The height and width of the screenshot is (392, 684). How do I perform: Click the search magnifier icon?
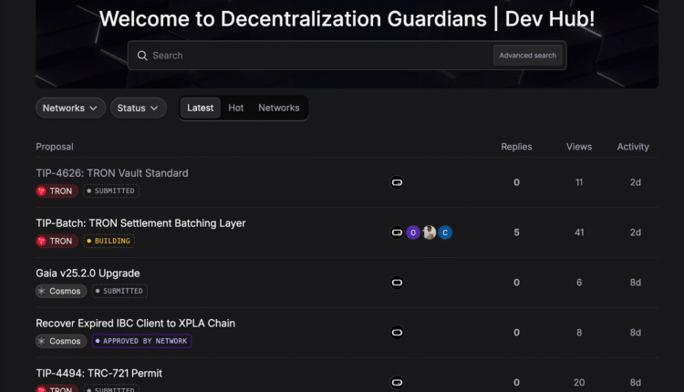[x=142, y=56]
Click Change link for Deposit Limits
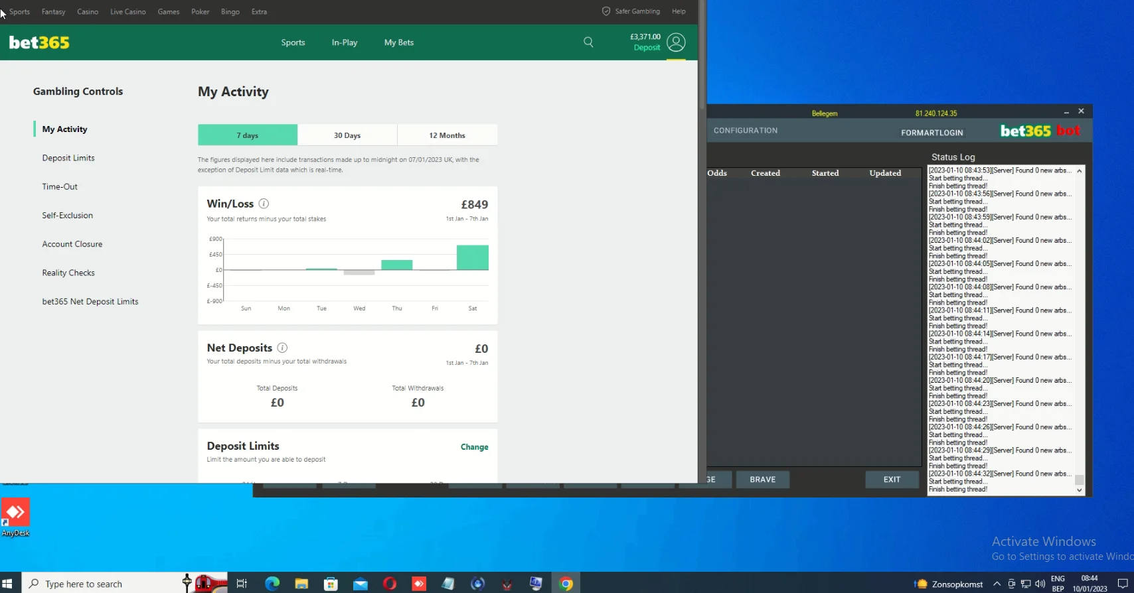1134x593 pixels. (x=474, y=447)
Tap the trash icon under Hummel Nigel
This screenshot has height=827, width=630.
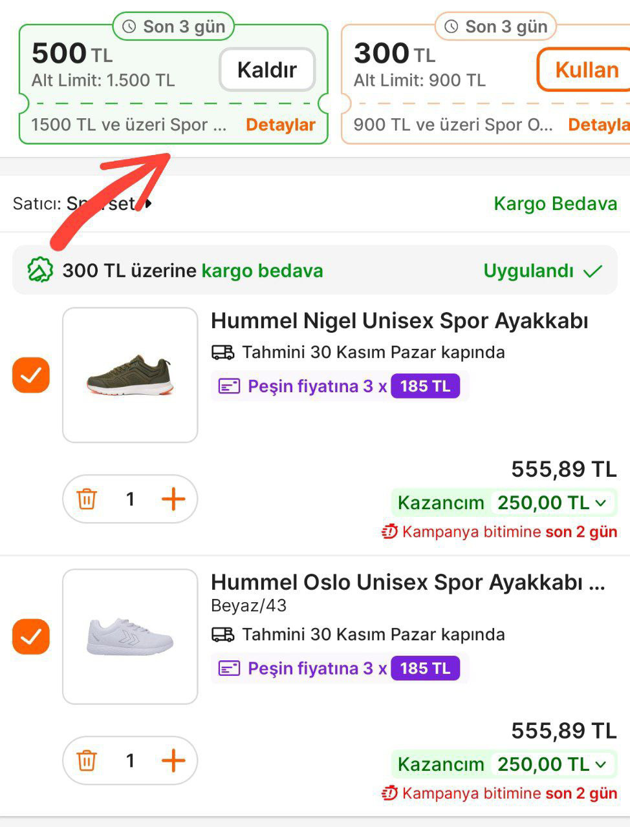tap(87, 499)
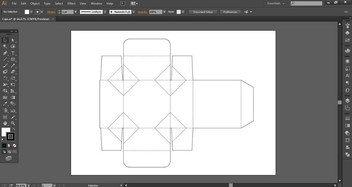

----

WHAT THIS TASK INVOLVES: Each entry above is to be restated exactly, without its images.

EXERCISE SOLUTION:
The height and width of the screenshot is (392, 684). How do I perform: Click the search magnifier icon?
[x=142, y=56]
Click Change link for Deposit Limits
1134x593 pixels. (x=474, y=447)
Tap the trash icon under Hummel Nigel
This screenshot has height=827, width=630.
tap(87, 499)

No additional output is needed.